Publication: Forest Ecology and Management. 266: 108-114.
Key Words: 2012
Abstract: Forests world-wide are recognized as important components of the global carbon cycle. Carbon sequestration has become a recognized forest management objective, but the full carbon storage potential of forests is not well understood. The premise of this study is that old-growth forests can be expected to provide a reasonable estimate of the upper limits of carbon storage for similar forest types in comparable site conditions. We sampled old-growth stands in Maine, Vermont, and New Hampshire to establish benchmark values for carbon storage in the forests of northern New England.

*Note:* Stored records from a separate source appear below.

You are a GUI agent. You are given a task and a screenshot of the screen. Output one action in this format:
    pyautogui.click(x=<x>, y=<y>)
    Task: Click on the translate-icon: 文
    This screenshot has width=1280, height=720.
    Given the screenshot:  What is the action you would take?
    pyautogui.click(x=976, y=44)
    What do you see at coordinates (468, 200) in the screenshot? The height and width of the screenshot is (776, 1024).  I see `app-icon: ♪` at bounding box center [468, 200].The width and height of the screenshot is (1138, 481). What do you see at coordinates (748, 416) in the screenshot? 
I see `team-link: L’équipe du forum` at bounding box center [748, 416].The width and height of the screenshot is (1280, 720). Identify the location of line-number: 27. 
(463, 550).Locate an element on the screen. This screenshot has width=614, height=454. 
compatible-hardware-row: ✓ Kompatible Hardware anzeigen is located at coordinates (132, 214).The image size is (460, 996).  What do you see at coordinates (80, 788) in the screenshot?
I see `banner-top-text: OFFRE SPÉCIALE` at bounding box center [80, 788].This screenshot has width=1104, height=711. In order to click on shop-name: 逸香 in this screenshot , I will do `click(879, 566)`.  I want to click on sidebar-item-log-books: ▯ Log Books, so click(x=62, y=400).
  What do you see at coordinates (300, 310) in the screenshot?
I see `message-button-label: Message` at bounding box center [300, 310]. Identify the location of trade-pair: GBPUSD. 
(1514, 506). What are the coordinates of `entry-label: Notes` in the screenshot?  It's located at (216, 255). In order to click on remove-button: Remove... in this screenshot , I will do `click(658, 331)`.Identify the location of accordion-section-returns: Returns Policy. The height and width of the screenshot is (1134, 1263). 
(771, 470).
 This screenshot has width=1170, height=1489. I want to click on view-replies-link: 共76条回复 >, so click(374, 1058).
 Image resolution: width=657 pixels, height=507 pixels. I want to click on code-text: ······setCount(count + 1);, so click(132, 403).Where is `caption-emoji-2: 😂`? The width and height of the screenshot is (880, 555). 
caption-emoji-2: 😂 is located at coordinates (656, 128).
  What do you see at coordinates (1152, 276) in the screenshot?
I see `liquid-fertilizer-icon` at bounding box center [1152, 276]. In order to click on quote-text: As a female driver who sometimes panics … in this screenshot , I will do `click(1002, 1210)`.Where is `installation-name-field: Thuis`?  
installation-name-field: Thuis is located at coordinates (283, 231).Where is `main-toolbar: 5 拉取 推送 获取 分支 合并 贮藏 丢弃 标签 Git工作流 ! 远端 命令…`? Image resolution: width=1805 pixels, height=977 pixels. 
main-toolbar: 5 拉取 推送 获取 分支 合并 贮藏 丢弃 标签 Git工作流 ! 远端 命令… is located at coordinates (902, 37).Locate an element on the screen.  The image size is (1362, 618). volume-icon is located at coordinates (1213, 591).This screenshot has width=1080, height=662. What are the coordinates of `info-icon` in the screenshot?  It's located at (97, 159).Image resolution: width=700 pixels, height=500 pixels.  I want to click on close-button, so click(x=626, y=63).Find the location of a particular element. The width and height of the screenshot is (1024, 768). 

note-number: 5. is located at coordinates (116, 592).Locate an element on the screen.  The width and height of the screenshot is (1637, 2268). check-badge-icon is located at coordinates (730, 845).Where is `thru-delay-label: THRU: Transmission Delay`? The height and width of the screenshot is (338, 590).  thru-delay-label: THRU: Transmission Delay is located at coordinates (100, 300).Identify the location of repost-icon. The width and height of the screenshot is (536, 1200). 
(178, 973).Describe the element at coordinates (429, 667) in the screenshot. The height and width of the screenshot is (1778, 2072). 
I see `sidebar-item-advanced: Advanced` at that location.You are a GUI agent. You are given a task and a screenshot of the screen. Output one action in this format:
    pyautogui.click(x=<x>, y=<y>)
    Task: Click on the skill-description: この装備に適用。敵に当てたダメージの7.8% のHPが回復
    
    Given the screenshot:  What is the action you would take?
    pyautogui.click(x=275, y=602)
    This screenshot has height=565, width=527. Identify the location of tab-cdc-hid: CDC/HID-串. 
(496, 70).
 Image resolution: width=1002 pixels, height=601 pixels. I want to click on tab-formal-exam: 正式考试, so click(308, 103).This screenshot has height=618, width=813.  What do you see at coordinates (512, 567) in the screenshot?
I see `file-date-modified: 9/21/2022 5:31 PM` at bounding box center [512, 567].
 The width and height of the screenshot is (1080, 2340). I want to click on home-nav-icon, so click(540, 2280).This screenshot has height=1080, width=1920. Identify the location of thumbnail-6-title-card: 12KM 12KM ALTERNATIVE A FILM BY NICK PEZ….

Our specific objectives were: (1) develop estimates of carbon stocks in key live and dead biomass carbon pools of hardwood and softwood forests in northern New England, (2) compare these values to other estimates of carbon stocks in old-growth forests, and (3) compare data collected from mature second-growth forests to the old-growth benchmark values. Twelve sites in Vermont, New Hampshire, and Maine were sampled to estimate total carbon stocks in aboveground live and dead biomass, down dead wood, forest floor, and soil to 20 cm. Total carbon stocks averaged 216 t/ha for northern hardwoods and 267 t/ha in softwood sites, with 116 and 125 t/ha in the aboveground live tree biomass for hardwoods and softwoods, respectively. Our results showed old-growth softwood averaged about 25% more carbon than old-growth hardwood, primarily due to the higher carbon amounts in the thick forest floors characteristic of old-growth softwood. Old-growth hardwoods supported live biomass carbon stocks similar to those in mature hardwood stands (about 80-120 years old), although forest floor stocks in old-growth were about twice as high (a non-significant difference). Overall carbon stocks in mature second-growth hardwoods were 89% of those in old-growth stands; this difference was not statistically significant. Additional work is needed in mature second-growth softwoods; data were not available for comparison to the benchmarks.